# [Instruções das tarefas]
1: No excerto do acórdão, transcreva tudo o que vai de "Considerou-se na decisão" até "que prestem trabalho." e substitua "assembleia de empresa" por "assembleia geral".
2: Segundo o excerto do acórdão, que artigo dos estatutos confere à assembleia de empresa competência para se pronunciar sobre questões de natureza profissional?
3: Indique se cada afirmação está de acordo com o excerto do acórdão e cite as palavras decisivas do texto.
(a) O acórdão do Tribunal da Relação de Lisboa tem a data de 2 de Junho de 2015.
(b) A assessoria contratada destinava-se a apoiar a negociação com a TAP Portugal.
(c) O financiamento da assessoria por quotização extraordinária constava da convocatória da assembleia.

---------- Texto de origem ----------

A sentença foi parcialmente revogada pelo acórdão do Tribunal da Relação de Lisboa de 2 de Junho de 2015, de fls. 115:

“3. (…)

     A questão a decidir centra-se, pois, na apreciação da validade da deliberação impugnada.

     Considerou-se na decisão recorrida que, não competindo à assembleia de empresa do R, ora apelante, aprovar a prestação de assessoria sob a forma de contrato de prestação de serviços, a deliberação a tal respeitante é anulável, por contrariar, pelo seu objecto, os respectivos estatutos.

    Resulta, todavia, do art. 54º desses estatutos, competir, designadamente, à assembleia de empresa – al. a) – pronunciar-se sobre todas as questões de natureza profissional relacionadas com a actividade dos associados na empresa em que prestem trabalho.

     Não podendo deixar de se entender que a contratação de assessoria económico-financeira, para apoio à negociação do acordo de empresa e revisão salarial com a TAP Portugal, se enquadra no conceito de questão de natureza profissional relacionada com a actividade de associados na empresa em que prestam trabalho,

   Em tais termos, e nada estatutariamente obstando a que fosse a mesma submetida à deliberação da assembleia, se haverá de concluir, ao invés do decidido, que não enferma tal deliberação do apontado vício.     

    Já no tocante à deliberação referente ao financiamento da assessoria contratada através de quotização extraordinária, se mostra provado tratar-se essa de matéria não constante da convocatória para a assembleia em causa.

---------- Dados fornecidos ----------

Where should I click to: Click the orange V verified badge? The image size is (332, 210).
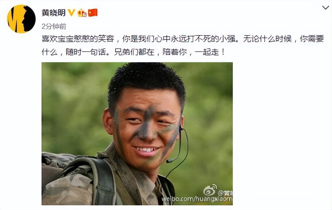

----------

# [Resultados]
1:
Considerou-se na decisão recorrida que, não competindo à assembleia geral do R, ora apelante, aprovar a prestação de assessoria sob a forma de contrato de prestação de serviços, a deliberação a tal respeitante é anulável, por contrariar, pelo seu objecto, os respectivos estatutos.

    Resulta, todavia, do art. 54º desses estatutos, competir, designadamente, à assembleia geral – al. a) – pronunciar-se sobre todas as questões de natureza profissional relacionadas com a actividade dos associados na empresa em que prestem trabalho.

2: O art. 54º dos estatutos.

3:
(a) Sim: "acórdão do Tribunal da Relação de Lisboa de 2 de Junho de 2015".
(b) Sim: "para apoio à negociação do acordo de empresa e revisão salarial com a TAP Portugal".
(c) Não: "tratar-se essa de matéria não constante da convocatória para a assembleia em causa".